This week, I had the privilege of reading drafts of my sons’ college application supplemental essays. In one of them, he wrote:
One way my mom shaped who I want to become is through her non-profit organization… She adopted [Bridges Together] as a full-time job a few years ago and until then, I had never thought about working with or for non-profit organizations. But I can see through my mom’s overwhelming joy that I may want to pursue a career in making the world a better place for everybody.
Melt my heart! And what a window into my life. My husband and I have established an office for me in our home. Our dining room has become “the Board Room.” I’m often fielding phone calls, wrestling with the organization’s growth, responding to emails, meeting with wonderful people, running out the door to do trainings… I sometimes wonder what our four sons will learn from all this. And here it is: what my son sees as the overarching message is “overwhelming joy” as I help “make the world a better place for everybody.” And perhaps he is correct about the overwhelming joy!

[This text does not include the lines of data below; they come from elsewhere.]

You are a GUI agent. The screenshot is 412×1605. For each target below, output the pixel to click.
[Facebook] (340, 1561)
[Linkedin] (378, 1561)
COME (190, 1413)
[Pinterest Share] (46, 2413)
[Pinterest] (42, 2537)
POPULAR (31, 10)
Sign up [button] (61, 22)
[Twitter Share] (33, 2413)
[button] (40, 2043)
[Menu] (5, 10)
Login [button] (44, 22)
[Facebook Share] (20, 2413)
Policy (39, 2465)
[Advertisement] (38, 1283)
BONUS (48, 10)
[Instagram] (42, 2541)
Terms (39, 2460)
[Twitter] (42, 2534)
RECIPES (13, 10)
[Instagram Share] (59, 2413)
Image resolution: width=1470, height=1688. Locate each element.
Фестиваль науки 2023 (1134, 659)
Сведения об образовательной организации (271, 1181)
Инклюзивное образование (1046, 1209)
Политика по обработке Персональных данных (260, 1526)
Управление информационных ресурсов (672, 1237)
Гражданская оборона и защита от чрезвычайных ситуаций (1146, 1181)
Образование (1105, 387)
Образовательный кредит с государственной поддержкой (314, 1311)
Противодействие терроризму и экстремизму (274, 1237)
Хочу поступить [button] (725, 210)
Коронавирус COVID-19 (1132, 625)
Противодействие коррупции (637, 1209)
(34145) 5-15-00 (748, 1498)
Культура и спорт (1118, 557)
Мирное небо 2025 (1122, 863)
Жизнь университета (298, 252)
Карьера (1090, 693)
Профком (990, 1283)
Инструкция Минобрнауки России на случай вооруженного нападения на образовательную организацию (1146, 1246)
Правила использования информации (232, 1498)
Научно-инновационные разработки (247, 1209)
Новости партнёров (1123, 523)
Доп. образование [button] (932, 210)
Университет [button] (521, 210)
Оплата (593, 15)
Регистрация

Last week, I experienced such joy as I met with “veteran” Bridges volunteers and met new ones. Some of these men and women have been building Bridges with me for 23+ years! (“I remember when you bought your first house and had us over for tea.” “I remember when your son was born! How can he be going to college?”) Likewise, I have watched them raise their grandchildren or find their rhythm of retirement. I have mourned with them at the loss of their adult children. I have celebrated with them on their 60th wedding anniversaries. And I have learned from them. So often I say, “When I grow older, I want to be like you!” The latest piece of advice I received from a 90-year old “sarcastic sage” who holds a very special place in my heart: “Don’t smoke and drink as much as your ‘wife’ will let you!”
This week, I’ve been overwhelmed with joy as I collaborate with new colleagues at Bridges Together. Their support is made possible through monies we received specifically earmarked to hire staff to help the organization efficiently and effectively. Their support has taken so much pressure off of me, enabling me to spend more time with my family. In addition, it is truly delightful to be able to collaborate and create with so many wonderful women. I am no longer alone in the daily toils of growing Bridges Together (our board has been invaluable!) and helping people create intergenerational (IG) opportunities in their own communities. What a gift.
I was joyful yesterday when a friend emailed with a question: What book would I recommend for a grandmother to read to a fourth-grade class? I love that someone reached out with an IG question. And I love children’s books – especially those that celebrate IG relationships. My top favorites (and there are more in the Books section of our website):
- The Keeping Quilt – or anything by Patricia Polacco. Check out her brand new biographical story – Fiona’s Lace.
- How Old is Old by Anne Combs is out of print, but you can scoop it up gently used on Amazon.
- Dream Something Big: The Story of the Watts Tower by Dianna Hutts Aston and Susan L. Roth. I was bouncing for joy when one my dearest friends bought that book for me. Now I’m able to use it in our new Bridges: Our Stories program.
I experience so much joy through the people I meet and the opportunities I have to effect change, to empower people to create intergenerational opportunities in their own families and communities. My heart leaps when I get an email, note or call from a volunteers who says how much they are enjoying a Bridges program. Or when a professional thanks me for helping them to bridge the generations.
And so, yes, I must agree with my son. I have “overwhelming joy” as I make the world a better place for older adults and children – today and for generations to come!